# Word and element location data:

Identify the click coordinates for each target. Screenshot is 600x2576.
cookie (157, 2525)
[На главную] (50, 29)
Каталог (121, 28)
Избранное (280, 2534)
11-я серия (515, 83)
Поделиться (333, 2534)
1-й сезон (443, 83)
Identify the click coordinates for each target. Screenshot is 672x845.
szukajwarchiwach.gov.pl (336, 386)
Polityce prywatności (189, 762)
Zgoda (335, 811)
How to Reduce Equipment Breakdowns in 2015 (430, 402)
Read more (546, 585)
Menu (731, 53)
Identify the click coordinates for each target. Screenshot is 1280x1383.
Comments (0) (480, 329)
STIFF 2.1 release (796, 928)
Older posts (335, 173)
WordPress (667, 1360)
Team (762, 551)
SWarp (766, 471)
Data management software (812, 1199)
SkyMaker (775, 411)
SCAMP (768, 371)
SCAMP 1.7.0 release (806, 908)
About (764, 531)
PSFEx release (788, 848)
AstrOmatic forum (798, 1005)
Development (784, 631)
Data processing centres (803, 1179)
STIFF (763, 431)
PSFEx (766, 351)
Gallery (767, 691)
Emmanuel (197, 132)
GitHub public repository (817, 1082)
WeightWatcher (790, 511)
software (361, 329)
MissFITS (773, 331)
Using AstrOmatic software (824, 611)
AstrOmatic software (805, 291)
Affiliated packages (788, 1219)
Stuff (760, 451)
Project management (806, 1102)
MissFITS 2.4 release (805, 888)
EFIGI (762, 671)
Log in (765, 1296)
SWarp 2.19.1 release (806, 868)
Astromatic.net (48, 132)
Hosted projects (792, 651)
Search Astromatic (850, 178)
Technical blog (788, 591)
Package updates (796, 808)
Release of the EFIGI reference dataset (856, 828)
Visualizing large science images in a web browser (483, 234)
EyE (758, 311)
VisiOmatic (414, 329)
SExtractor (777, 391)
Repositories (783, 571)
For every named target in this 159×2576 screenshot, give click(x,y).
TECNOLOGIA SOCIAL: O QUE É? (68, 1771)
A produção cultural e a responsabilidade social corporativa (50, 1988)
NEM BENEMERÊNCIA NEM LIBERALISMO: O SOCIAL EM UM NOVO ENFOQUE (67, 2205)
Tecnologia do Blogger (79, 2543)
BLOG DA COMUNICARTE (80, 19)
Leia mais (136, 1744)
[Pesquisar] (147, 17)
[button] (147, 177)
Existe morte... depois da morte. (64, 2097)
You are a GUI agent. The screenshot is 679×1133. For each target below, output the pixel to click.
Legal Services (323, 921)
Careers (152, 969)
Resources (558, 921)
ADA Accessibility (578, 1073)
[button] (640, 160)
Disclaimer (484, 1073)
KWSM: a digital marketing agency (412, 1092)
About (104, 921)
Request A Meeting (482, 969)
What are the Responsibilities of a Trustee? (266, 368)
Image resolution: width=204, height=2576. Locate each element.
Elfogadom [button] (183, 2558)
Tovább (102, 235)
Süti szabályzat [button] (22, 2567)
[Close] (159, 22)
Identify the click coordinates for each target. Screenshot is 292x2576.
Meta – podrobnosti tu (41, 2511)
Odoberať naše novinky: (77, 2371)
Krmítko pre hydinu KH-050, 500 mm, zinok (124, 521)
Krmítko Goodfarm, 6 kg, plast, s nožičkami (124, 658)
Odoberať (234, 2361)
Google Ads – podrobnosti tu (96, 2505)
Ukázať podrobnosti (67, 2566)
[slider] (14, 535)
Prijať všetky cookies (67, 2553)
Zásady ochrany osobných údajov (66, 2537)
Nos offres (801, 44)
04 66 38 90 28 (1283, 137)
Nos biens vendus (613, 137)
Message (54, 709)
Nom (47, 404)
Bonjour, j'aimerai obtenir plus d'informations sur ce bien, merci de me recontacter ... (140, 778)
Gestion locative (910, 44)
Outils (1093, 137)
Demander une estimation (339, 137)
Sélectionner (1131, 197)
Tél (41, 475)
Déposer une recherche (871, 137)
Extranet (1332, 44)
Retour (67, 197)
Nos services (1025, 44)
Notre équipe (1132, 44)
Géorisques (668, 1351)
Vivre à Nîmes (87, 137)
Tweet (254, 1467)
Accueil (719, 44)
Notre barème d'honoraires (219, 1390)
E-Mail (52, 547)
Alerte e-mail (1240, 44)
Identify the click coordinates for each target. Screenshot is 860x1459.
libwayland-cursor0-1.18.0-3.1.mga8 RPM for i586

# Task instructions:
Change every "Screenshot" to "Page" in the rows, starting at the first row and ending at the line that contains "Menu (731, 53)". Give those lines again with nothing else altered.

# The output:
Identify the click coordinates for each target. Page is 600x2576.
cookie (157, 2525)
[На главную] (50, 29)
Каталог (121, 28)
Избранное (280, 2534)
11-я серия (515, 83)
Поделиться (333, 2534)
1-й сезон (443, 83)
Identify the click coordinates for each target. Page is 672x845.
szukajwarchiwach.gov.pl (336, 386)
Polityce prywatności (189, 762)
Zgoda (335, 811)
How to Reduce Equipment Breakdowns in 2015 (430, 402)
Read more (546, 585)
Menu (731, 53)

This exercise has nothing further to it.